## EXERCISE INSTRUCTIONS
1: Write out the passage about Fedora's quality team word for word, starting at "Fedora's quality team" and ending at "a year ago.".
2: Continue the passage about Fedora's quality team from the point where it stops.

## PROVIDED PASSAGE
▼
Fedora's quality team is looking to reduce the scope of test coverage and change the project's release criteria to drop some features from the list of release blockers. This is, in part, an exercise in getting rid of criteria, such as booting from optical media, that are less relevant. It is also a necessity, since the Red Hat team focusing on Fedora quality assurance (QA) is only half the size it was a year ago.

The team is responsible for a host of activities which include testing of software, running test days, maintaining tools for test automation, and coordinating the Fedora release process with the release engineering team. The quality team is composed of Red Hat employees and Fedora community contributors, but it is fair to say that the bulk of the team's work is done by those employed to by Red Hat.

Unfortunately, according to an announcement by Kamil Páral, a member of the team, there is a somewhat urgent need to reduce its workload. Six out of ten Red Hat employees who had been working on the team have chosen to move to other teams within Red Hat over the past nine months, or have left Red Hat altogether. Only one new person has joined the team. Páral pointed out in the announcement that this was not the result of a layoff or intentional reduction of the quality team; he said that the moves were "truly decisions of our colleagues", some of whom opted to move to AI-focused roles or other jobs within Red Hat.

Red Hat is hiring for at least one more quality engineer, but with only five people currently doing the work of ten, the team is looking to shed some tasks with "a poor price/benefit ratio". Páral said that the team is looking to make permanent changes to the way it operates, rather than making temporary adjustments and waiting for Red Hat to hire enough people to keep things as-is:

We decided to look at this change as an opportunity to re-examine what's really important to Fedora right now, and aim to use our resources as wisely as possible for the future. We're not sure that spending a lot of time on manual testing of relatively less-widely-used functionality is the best thing the RH team could be doing, even if we had more people to continue doing it. We will be hiring in future [...] but we want to be able to consider the best possible way to spend all of the paid team's time going forward, and perhaps spend it on other things that will be more valuable in the end, like automation or supporting individual teams.
▲
## DATASET EXTRACT
▼
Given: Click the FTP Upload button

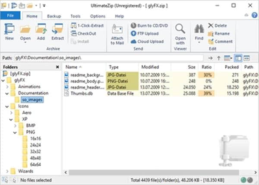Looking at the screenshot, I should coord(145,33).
▲
▼
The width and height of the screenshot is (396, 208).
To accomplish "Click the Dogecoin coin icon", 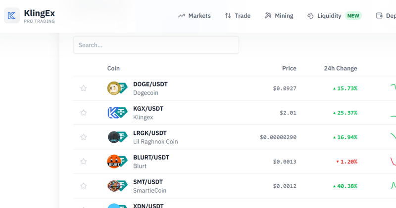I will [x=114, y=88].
▲
## EXPECTED ANSWERS
1:
Fedora's quality team is looking to reduce the scope of test coverage and change the project's release criteria to drop some features from the list of release blockers. This is, in part, an exercise in getting rid of criteria, such as booting from optical media, that are less relevant. It is also a necessity, since the Red Hat team focusing on Fedora quality assurance (QA) is only half the size it was a year ago.

2:
There is also the fact that Fedora has continued to add more and more to the testing pile over time; it's rarer for things to be removed. Páral said that some of the changes being proposed could have been done a long time ago, "we just lacked the right impetus".

Proposals

The announcement lists nine changes to Fedora's release criteria that the quality team would like to make, but only five have full proposals so far. These will need approval by the Fedora Engineering Steering Committee (FESCo) or the Fedora Council; the quality team cannot simply change the release criteria by itself. However, Páral points out that since the team does not have enough people to cover everything, if a proposal is rejected by FESCo or the council "an alternative solution might be needed".

Most of the proposals involve removing criteria from the list of release blockers; that does not mean that a feature or deliverable will no longer be included, it simply changes the priority of any bugs related to the features or deliverables to be non-blocking. If there is a bug found in one of the de-prioritized areas during testing for a new Fedora release, it will not delay the release.

One of the full proposals so far is dropping optical-media boot as a release-blocking feature. This should not be too controversial; most laptops and desktops do not even include a CD-ROM or DVD-ROM drive of any sort these days. Even if a system has optical media, it should also be capable of booting from a USB drive.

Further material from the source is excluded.